Not be confused with Tiggiano.

Triggiano (Barese: ) is a small town (comune) in the southern part of the Metropolitan City of Bari and region of Apulia, southern Italy. It lies a few miles inland from the port of Bari on the Adriatic Sea.

Overview
The town originated in the 14th century around a "university". The "Rione Ponte" or Bridge quarter, so named for the moving bridge that allowed access to the town, retains medieval structures.
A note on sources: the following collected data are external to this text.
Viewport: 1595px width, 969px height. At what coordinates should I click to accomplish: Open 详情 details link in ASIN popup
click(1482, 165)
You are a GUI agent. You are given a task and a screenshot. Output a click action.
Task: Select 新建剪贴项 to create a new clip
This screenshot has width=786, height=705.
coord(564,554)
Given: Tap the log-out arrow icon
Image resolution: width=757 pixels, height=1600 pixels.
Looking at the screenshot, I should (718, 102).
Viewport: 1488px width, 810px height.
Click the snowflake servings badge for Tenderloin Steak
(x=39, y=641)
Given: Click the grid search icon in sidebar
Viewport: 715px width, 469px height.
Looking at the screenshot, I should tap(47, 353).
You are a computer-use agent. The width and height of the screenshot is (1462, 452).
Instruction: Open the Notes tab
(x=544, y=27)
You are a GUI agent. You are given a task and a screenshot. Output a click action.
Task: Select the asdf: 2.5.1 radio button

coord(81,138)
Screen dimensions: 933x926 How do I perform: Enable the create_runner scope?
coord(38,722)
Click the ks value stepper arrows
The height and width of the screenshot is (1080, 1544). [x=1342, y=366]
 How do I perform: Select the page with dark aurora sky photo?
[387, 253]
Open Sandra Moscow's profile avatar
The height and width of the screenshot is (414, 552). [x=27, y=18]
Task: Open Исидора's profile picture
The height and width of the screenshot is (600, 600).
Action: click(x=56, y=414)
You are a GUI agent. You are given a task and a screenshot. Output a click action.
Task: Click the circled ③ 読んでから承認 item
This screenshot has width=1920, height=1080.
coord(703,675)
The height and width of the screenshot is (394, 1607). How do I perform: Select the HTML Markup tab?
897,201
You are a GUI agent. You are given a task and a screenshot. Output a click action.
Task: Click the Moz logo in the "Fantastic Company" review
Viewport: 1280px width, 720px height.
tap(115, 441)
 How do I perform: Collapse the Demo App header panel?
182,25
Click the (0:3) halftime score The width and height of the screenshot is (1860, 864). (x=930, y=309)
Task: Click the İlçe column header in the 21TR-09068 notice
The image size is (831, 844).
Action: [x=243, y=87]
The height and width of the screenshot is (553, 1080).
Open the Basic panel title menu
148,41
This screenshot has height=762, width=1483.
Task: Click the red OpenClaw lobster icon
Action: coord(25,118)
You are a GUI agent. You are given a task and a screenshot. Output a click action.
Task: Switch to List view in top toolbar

Among the landmarks in the town are:
 Santa Maria Veterana hypogeum near the "Rione Ponte".
 Lama San Giorgio zone.
 San Lorenzo church in the grotto.
 Madonna della Croce church with its frescoes
 Rione Ponte

In 2021, the population of Triggiano was around 26,200 persons. Triggiano is well connected to the Bari downtown via "Sud-Est" railways and buses. Triggiano has important communities of emigrants in the United States and Venezuela. The city is a sister city of Addison, Illinois, in the United States.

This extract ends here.